Medical informatics/academia. Organizations like the American Medical Informatics Association and its members fuel the science of informatics, which, in turn, drives innovation. Naturally, there are reasonable connections between the vendor community and the medical informatics community.

For example, AMIA corporate members include many of the large HIT vendors and traditional IT vendors such as Oracle and IBM. Likewise, many AMIA members are employed within the vendor community. In fact, approximately 13 percent of AMIA's members work in industry.

Also demonstrating academia's ties to innovation, of those startups funded from November 2013 through November 2014, 20 percent include a co-founder who is an academic or licensed from an academic institution.

Adjacent players (e.g., drug stores, payers, life sciences). Large retail pharmacy chains like Walgreens and CVS have been taking dramatic steps to expand their business models and services, emphasizing tools and partnerships to improve care coordination and help consumers to manage chronic diseases better.

While CVS has gone as far as opening a technology development center that will focus on building customer-centric experiences in health care, Walgreens is actively pursuing its telemedicine strategy.

Payers also are busy making moves in the HIT space. For example, focusing on the consumer, Cigna now offers a digital coaching program and ecosystem of mobile tools, social media engagement, gamification and Web-based incentives to help its members meet their health goals.

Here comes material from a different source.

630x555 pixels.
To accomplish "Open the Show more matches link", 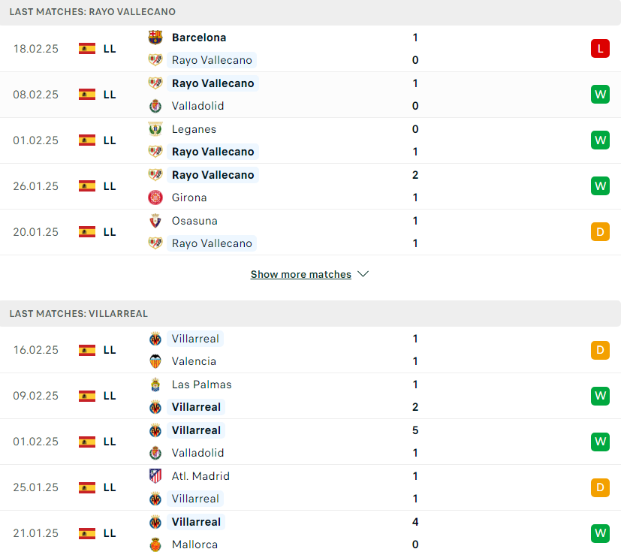I will point(301,274).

UnitedHealth Group's Optum unit is seeing good traction among providers using its cloud-based population health analytics capabilities and decision-support solutions. And for its part, Aetna invests in acquiring or building a variety of solutions so that accountable care organizations can deliver more efficient patient care and better outcomes.

Pharmaceutical and life sciences companies such as Pfizer and Merck also are responding to the digital enablement of health care through investments in new technologies and partnerships that help to identify the right treatment for the right patient at the right time.

Living in Harmony

In our ongoing quest to improve care quality and reduce its cost, innovation has long been the hallmark of American health care. With new challenges mounting as we move from a volume to value-based system and progress further into meaningful use requirements, we must make certain that innovation continues to be the driving force behind our nation's health care system — and that we strike the right balance among product, process and business-model innovation.

Growth in IT innovation from both established health care players and new entrants is welcome and important. However, it will place additional stress on providers. Which innovations are mature and potent? How does the organization adopt and use these new technologies well? How is my vendor handling this? And so on.

Stress of this nature adds to the stress of delivering superior patient care while responding to payment pressures, new regulations and IT demands such as ICD-10 and further meaningful use stages. While deciding which HIT innovations are sufficiently potent and mature to adopt at scale is difficult, there is no doubt that these innovations will accelerate our collective efforts toward improving how care is delivered and managed.